What the task asks: The lines from the top of the data down to the line with "Open the Дата" should be repeated exactly, both ends included.

-------- Input

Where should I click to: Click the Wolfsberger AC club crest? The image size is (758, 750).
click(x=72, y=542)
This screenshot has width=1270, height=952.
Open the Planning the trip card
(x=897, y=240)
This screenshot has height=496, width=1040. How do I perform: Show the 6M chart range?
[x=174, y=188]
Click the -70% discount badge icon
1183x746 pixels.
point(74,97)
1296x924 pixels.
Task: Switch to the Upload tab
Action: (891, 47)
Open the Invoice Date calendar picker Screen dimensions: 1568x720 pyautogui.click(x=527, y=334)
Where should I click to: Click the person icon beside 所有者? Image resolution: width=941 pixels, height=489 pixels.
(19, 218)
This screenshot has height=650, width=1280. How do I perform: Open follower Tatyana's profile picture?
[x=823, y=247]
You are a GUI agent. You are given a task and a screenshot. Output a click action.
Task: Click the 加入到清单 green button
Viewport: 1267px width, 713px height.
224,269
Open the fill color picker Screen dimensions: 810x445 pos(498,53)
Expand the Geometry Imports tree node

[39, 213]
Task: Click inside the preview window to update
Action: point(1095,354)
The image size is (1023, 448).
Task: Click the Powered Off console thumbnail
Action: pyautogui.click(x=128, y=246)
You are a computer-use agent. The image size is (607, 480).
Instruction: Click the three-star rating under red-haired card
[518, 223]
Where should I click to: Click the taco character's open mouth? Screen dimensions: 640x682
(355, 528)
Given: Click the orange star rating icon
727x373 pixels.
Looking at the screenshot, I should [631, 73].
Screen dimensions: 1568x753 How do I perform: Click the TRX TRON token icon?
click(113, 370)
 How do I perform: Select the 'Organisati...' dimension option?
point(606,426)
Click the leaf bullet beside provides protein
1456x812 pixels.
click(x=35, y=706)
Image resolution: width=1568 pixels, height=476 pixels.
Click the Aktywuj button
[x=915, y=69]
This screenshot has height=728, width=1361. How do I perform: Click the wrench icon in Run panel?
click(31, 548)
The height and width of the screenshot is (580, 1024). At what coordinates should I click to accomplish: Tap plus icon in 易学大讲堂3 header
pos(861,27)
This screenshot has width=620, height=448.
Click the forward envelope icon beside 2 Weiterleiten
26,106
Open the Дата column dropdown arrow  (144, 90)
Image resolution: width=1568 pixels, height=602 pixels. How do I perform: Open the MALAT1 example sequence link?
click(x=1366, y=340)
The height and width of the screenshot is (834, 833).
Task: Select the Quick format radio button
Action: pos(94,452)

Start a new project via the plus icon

----------------

Solution to this problem:
Where should I click to: Click the Wolfsberger AC club crest? The image size is (758, 750).
click(x=72, y=542)
This screenshot has width=1270, height=952.
Open the Planning the trip card
(x=897, y=240)
This screenshot has height=496, width=1040. How do I perform: Show the 6M chart range?
[x=174, y=188]
Click the -70% discount badge icon
1183x746 pixels.
point(74,97)
1296x924 pixels.
Task: Switch to the Upload tab
Action: (891, 47)
Open the Invoice Date calendar picker Screen dimensions: 1568x720 pyautogui.click(x=527, y=334)
Where should I click to: Click the person icon beside 所有者? Image resolution: width=941 pixels, height=489 pixels.
(19, 218)
This screenshot has height=650, width=1280. How do I perform: Open follower Tatyana's profile picture?
[x=823, y=247]
You are a GUI agent. You are given a task and a screenshot. Output a click action.
Task: Click the 加入到清单 green button
Viewport: 1267px width, 713px height.
224,269
Open the fill color picker Screen dimensions: 810x445 pos(498,53)
Expand the Geometry Imports tree node

[39, 213]
Task: Click inside the preview window to update
Action: point(1095,354)
The image size is (1023, 448).
Task: Click the Powered Off console thumbnail
Action: pyautogui.click(x=128, y=246)
You are a computer-use agent. The image size is (607, 480).
Instruction: Click the three-star rating under red-haired card
[518, 223]
Where should I click to: Click the taco character's open mouth? Screen dimensions: 640x682
(355, 528)
Given: Click the orange star rating icon
727x373 pixels.
Looking at the screenshot, I should [631, 73].
Screen dimensions: 1568x753 How do I perform: Click the TRX TRON token icon?
click(113, 370)
 How do I perform: Select the 'Organisati...' dimension option?
point(606,426)
Click the leaf bullet beside provides protein
1456x812 pixels.
click(x=35, y=706)
Image resolution: width=1568 pixels, height=476 pixels.
Click the Aktywuj button
[x=915, y=69]
This screenshot has height=728, width=1361. How do I perform: Click the wrench icon in Run panel?
click(31, 548)
The height and width of the screenshot is (580, 1024). At what coordinates should I click to accomplish: Tap plus icon in 易学大讲堂3 header
pos(861,27)
This screenshot has width=620, height=448.
Click the forward envelope icon beside 2 Weiterleiten
26,106
Open the Дата column dropdown arrow  (144, 90)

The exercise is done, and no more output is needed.